MATERIAL SUPPLIED START

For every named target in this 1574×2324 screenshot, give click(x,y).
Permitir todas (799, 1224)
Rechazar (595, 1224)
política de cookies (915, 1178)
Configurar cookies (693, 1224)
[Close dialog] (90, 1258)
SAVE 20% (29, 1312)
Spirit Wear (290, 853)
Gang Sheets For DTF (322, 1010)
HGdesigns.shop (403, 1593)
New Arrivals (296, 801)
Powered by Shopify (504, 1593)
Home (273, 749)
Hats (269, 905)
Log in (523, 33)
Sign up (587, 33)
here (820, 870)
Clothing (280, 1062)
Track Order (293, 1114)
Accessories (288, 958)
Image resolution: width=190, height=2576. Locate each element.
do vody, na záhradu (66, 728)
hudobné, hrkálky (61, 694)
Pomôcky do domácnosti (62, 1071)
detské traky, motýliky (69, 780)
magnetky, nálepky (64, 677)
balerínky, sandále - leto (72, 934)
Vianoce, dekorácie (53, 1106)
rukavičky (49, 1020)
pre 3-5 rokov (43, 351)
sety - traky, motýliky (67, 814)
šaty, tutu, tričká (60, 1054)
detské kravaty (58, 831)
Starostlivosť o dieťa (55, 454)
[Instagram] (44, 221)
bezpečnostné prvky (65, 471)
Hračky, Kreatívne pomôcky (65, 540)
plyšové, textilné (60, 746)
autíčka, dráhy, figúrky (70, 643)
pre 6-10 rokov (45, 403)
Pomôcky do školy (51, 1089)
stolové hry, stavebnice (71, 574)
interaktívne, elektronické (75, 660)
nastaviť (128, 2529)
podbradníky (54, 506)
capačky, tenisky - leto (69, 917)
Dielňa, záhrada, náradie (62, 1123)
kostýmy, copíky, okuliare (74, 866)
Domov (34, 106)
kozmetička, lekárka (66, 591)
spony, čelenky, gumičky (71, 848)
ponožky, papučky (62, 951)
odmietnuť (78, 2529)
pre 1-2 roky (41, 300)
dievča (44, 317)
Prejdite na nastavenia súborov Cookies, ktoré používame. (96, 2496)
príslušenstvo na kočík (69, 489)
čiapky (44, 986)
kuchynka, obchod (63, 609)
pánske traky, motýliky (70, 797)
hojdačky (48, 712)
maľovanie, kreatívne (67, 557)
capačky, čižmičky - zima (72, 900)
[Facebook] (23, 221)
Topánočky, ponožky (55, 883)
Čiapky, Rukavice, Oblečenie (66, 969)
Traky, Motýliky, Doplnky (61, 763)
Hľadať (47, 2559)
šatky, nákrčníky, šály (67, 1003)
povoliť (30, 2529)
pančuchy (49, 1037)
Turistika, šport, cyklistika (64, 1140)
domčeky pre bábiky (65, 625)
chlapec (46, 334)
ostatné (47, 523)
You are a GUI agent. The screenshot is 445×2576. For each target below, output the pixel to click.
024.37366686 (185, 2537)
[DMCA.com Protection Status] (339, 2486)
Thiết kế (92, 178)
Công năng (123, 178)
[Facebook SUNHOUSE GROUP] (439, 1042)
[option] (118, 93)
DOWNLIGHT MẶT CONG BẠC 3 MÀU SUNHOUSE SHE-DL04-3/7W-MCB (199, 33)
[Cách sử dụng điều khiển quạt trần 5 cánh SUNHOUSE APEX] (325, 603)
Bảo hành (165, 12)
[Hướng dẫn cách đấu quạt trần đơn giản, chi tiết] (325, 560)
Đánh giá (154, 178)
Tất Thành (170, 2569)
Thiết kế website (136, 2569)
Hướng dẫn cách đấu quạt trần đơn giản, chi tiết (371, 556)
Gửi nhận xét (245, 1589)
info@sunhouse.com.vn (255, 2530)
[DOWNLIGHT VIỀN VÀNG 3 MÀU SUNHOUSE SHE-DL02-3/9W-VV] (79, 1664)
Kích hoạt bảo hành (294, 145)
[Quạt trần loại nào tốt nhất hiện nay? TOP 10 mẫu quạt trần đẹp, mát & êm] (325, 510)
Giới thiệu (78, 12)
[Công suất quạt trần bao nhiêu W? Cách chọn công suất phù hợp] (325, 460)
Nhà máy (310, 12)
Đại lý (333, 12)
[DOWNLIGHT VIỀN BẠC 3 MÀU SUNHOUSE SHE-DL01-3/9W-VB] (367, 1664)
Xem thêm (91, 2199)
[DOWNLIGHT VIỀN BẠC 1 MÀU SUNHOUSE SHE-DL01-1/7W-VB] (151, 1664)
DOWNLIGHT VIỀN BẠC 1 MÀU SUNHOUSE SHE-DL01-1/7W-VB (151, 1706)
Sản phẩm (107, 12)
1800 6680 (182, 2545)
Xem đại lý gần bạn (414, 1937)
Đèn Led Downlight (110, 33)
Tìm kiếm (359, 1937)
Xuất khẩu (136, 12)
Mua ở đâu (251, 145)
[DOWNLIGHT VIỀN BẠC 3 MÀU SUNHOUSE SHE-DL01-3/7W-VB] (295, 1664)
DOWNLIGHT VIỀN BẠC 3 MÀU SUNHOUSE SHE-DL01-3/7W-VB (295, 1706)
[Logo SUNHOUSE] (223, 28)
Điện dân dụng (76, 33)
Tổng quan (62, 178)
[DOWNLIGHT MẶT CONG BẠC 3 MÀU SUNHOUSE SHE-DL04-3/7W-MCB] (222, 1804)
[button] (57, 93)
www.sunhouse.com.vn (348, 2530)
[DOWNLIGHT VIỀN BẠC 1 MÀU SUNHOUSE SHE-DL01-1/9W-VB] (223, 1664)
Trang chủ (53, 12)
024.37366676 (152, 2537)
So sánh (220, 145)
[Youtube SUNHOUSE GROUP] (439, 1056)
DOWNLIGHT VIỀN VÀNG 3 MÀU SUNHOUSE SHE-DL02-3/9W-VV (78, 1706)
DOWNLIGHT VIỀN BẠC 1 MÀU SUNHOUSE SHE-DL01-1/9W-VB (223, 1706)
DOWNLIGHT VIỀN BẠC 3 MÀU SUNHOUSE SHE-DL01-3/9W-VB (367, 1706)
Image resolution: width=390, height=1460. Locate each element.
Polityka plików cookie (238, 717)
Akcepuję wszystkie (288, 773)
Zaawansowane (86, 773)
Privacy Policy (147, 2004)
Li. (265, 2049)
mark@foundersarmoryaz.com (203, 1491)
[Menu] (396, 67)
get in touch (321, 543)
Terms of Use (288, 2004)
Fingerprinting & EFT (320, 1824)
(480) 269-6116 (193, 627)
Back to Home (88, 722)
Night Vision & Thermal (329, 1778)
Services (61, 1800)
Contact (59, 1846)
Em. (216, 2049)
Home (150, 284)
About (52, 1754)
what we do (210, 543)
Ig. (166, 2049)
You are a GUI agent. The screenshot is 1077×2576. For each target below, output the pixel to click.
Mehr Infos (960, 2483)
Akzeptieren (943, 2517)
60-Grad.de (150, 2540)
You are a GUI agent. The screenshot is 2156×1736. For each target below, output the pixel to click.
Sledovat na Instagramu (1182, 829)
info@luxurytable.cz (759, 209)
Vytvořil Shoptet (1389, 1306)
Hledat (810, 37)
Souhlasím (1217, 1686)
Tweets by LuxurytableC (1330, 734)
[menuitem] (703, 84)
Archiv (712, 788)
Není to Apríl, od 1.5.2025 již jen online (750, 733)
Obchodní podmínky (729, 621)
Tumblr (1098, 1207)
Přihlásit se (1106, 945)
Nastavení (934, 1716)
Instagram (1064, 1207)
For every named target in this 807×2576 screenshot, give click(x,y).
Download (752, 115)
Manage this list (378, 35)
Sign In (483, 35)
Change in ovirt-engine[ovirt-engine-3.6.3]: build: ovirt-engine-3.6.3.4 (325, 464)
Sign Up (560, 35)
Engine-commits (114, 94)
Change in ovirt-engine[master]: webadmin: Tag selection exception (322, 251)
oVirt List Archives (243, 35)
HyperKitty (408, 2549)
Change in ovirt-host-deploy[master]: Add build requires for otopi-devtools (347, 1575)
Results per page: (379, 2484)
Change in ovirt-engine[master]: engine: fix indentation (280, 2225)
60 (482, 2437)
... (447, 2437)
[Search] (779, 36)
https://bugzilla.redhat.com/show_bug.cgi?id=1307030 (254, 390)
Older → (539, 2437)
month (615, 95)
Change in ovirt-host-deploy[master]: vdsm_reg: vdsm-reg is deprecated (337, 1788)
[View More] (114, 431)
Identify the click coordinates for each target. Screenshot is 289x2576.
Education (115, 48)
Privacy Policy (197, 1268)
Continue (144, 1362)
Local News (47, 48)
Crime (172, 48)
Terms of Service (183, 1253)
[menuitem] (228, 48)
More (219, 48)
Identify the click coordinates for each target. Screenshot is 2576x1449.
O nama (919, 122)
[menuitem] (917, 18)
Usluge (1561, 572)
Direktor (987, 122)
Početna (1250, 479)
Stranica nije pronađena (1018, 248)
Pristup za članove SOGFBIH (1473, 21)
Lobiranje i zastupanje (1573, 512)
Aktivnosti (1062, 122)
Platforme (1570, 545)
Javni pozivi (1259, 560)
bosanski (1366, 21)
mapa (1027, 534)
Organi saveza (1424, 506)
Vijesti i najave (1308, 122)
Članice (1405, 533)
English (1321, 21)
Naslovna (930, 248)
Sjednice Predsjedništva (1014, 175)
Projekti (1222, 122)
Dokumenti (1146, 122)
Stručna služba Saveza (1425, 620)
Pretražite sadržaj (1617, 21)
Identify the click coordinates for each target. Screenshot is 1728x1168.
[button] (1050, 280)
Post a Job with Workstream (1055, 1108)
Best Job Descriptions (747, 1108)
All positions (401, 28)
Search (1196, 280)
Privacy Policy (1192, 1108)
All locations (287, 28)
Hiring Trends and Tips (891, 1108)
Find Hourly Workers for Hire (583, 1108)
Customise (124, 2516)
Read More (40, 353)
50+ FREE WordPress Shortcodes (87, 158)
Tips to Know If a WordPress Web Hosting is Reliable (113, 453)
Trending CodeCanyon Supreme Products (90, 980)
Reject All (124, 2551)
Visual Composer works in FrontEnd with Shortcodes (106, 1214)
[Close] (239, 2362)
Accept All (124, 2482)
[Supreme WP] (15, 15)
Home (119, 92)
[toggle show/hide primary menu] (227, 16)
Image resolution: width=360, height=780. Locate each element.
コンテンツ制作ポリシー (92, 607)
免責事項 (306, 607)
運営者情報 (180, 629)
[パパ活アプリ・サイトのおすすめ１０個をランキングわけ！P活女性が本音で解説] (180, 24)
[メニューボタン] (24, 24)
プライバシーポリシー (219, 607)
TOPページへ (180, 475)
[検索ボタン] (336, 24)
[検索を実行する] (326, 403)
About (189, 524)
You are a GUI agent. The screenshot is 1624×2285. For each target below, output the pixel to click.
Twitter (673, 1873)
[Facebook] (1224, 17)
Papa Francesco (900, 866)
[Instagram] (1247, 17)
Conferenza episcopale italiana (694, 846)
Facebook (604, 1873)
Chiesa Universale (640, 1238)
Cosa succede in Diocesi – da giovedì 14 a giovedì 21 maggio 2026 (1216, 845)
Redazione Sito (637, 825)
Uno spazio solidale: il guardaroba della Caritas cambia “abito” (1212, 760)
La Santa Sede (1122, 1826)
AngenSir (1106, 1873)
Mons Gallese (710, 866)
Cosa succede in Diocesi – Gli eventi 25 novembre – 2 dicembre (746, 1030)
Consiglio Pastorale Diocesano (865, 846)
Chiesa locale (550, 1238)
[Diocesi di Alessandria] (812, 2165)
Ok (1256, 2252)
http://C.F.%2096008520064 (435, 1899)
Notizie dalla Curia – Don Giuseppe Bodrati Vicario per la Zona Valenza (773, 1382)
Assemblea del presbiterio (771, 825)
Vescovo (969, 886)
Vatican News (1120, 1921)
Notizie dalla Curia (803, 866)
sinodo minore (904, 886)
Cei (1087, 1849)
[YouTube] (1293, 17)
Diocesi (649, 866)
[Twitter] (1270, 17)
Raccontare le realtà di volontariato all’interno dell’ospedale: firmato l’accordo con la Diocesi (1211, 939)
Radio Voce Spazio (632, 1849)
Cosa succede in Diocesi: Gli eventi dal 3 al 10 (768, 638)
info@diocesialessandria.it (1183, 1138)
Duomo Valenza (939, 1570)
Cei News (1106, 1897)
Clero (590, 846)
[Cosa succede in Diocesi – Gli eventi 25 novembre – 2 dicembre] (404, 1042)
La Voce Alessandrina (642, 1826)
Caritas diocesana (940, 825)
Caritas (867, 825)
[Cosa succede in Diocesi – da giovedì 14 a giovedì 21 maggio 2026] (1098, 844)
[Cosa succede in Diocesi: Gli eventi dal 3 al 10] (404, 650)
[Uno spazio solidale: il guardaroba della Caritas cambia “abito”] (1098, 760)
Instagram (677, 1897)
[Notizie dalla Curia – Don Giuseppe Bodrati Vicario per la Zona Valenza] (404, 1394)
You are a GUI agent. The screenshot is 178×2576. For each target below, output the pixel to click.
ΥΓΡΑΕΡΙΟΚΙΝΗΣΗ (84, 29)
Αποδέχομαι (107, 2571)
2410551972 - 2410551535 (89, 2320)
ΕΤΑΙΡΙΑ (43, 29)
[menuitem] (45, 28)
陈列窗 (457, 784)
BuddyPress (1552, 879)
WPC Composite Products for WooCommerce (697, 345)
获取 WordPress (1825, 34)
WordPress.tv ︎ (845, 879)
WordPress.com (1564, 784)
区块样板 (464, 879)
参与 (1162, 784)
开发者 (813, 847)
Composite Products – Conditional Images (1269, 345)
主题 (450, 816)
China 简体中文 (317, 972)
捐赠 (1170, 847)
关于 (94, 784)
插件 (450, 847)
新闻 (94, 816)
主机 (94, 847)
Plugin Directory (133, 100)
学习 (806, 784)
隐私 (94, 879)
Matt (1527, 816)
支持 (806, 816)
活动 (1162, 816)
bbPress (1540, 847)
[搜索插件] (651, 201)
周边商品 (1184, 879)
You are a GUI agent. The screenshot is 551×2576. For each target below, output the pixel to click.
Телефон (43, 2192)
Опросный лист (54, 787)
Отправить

MATERIAL SUPPLIED END

WHAT YOU HAVE TO DO:
An exact copy of the lines above, from the one containing "Gang Sheets For DTF (322, 1010)" down to the one containing "Vianoce, dekorácie (53, 1106)" and including both, is the whole answer; retype it and nothing else.

FINISHED EXERCISE:
Gang Sheets For DTF (322, 1010)
HGdesigns.shop (403, 1593)
New Arrivals (296, 801)
Powered by Shopify (504, 1593)
Home (273, 749)
Hats (269, 905)
Log in (523, 33)
Sign up (587, 33)
here (820, 870)
Clothing (280, 1062)
Track Order (293, 1114)
Accessories (288, 958)
Image resolution: width=190, height=2576. Locate each element.
do vody, na záhradu (66, 728)
hudobné, hrkálky (61, 694)
Pomôcky do domácnosti (62, 1071)
detské traky, motýliky (69, 780)
magnetky, nálepky (64, 677)
balerínky, sandále - leto (72, 934)
Vianoce, dekorácie (53, 1106)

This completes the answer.